My first time using biopython. Forgive me if this is a basic question.
I would like to input sequences, then align them, and be able to refer to the index position of the original sequence (ungapped) and the aligned sequence (gapped).
My real world example is enolase (Uniprot P37869 and P0A6P9). The substrate binding lysine is index 392 in E. coli and 389 in B. subtilis. If one does a muscle alignment of the two, the index of this lysine in the alignment is 394. I want to be able to convert easily between gappend and ungapped indicies.
Example 1: What is the aligned index of E. coli residue #392? (answer 394 in the aligned sequence).

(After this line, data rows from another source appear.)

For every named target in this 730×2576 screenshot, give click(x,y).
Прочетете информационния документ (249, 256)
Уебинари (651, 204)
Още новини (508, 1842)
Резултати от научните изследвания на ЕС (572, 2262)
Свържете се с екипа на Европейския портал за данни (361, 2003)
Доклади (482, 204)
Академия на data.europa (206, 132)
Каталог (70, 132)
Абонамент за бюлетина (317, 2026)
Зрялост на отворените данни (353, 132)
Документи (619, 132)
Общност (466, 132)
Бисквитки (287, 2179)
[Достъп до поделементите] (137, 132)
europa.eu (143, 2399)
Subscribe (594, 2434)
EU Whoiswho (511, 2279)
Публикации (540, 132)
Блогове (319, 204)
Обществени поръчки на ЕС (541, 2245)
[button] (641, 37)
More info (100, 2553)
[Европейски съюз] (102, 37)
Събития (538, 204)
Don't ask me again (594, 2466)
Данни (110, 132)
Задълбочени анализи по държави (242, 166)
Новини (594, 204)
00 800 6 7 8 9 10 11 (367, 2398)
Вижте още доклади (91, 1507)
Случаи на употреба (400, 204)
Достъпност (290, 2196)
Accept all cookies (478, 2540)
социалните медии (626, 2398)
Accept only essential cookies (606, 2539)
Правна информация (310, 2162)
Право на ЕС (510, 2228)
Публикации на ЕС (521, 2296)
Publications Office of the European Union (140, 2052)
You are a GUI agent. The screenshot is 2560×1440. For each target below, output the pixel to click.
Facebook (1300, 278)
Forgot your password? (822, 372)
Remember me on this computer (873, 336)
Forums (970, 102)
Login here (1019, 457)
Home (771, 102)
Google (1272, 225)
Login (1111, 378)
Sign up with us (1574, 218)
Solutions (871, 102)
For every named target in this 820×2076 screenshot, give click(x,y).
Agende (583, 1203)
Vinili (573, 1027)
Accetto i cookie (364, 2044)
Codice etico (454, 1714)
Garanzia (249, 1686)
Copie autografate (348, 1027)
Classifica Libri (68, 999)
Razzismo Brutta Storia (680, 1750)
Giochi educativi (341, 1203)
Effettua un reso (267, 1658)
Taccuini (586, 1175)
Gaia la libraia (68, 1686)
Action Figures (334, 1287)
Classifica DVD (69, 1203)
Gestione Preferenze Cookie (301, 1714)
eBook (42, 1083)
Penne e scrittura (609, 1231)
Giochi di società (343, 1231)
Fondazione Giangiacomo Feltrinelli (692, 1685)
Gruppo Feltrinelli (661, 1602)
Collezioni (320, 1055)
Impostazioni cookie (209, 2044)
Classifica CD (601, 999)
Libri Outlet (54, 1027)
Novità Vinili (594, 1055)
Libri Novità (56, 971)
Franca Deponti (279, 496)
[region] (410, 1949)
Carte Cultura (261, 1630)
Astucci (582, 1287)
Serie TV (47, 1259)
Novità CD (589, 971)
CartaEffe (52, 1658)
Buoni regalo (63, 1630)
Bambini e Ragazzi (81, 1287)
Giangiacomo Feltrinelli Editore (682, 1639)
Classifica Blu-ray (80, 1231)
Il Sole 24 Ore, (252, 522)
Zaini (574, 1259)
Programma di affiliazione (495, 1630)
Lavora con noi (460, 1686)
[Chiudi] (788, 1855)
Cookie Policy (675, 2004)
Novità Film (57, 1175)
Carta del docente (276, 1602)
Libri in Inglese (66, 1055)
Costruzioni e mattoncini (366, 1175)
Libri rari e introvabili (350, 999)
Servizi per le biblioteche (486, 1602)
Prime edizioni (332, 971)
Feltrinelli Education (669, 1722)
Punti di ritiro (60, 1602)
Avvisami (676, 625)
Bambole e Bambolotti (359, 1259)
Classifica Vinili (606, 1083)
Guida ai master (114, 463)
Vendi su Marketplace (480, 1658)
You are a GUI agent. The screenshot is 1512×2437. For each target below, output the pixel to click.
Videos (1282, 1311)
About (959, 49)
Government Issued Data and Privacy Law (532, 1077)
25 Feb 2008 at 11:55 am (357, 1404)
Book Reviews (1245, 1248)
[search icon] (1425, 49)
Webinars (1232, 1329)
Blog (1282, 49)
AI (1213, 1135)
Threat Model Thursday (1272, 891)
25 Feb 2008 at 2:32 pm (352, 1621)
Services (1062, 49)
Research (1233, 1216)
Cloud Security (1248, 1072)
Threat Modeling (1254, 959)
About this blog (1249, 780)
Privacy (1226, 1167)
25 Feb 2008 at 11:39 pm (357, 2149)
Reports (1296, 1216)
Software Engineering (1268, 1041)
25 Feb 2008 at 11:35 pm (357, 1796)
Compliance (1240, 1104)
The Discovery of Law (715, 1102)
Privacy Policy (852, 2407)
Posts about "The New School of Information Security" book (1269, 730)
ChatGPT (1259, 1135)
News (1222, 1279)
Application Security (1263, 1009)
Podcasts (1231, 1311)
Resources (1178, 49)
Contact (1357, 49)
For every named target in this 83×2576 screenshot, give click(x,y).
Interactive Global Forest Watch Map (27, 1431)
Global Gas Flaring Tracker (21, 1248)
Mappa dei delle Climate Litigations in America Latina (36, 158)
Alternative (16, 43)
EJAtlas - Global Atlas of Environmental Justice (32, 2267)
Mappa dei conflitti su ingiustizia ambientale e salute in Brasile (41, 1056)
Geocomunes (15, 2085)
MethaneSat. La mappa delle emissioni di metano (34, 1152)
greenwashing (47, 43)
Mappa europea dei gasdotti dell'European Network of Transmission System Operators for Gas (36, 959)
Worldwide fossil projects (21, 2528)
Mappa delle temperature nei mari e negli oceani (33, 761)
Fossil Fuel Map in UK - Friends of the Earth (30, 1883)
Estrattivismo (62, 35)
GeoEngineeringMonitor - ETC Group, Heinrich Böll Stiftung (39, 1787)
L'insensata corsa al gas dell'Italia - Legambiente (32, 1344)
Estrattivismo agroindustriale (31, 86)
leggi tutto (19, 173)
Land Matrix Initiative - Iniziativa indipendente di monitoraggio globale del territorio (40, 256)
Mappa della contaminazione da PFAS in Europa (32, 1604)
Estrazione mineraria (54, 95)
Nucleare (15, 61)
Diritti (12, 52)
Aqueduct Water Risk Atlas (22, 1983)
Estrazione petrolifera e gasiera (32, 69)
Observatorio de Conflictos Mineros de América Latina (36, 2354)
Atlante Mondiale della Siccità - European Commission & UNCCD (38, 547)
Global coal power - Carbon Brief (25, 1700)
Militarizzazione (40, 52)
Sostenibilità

Example 2 I found a conserved residue in the alignment at 394. where is that in the original (ungapped) sequence? (answer 392 in E. coli and 389 in B. subtilis).
>>>cline = MuscleCommandline(input="enolase.txt", out="enolase.aln")
>>>cline()
>>> alignment = AlignIO.read("enolase.aln","fasta")
>>> print(alignment[:,390:])
SingleLetterAlphabet() alignment with 2 rows and 45 columns
AGQIKTGAPSRTDRVAKYNQLLRIEDQLAETAQYHGINSFYNLNK sp|P37869|ENO_BACSU
AGQIKTGSMSRSDRVAKYNQLIRIEEALGEKAPYNGRKEIKGQA- sp|P0A6P9|ENO_ECOLI
>>> print(alignment[:,394])
KK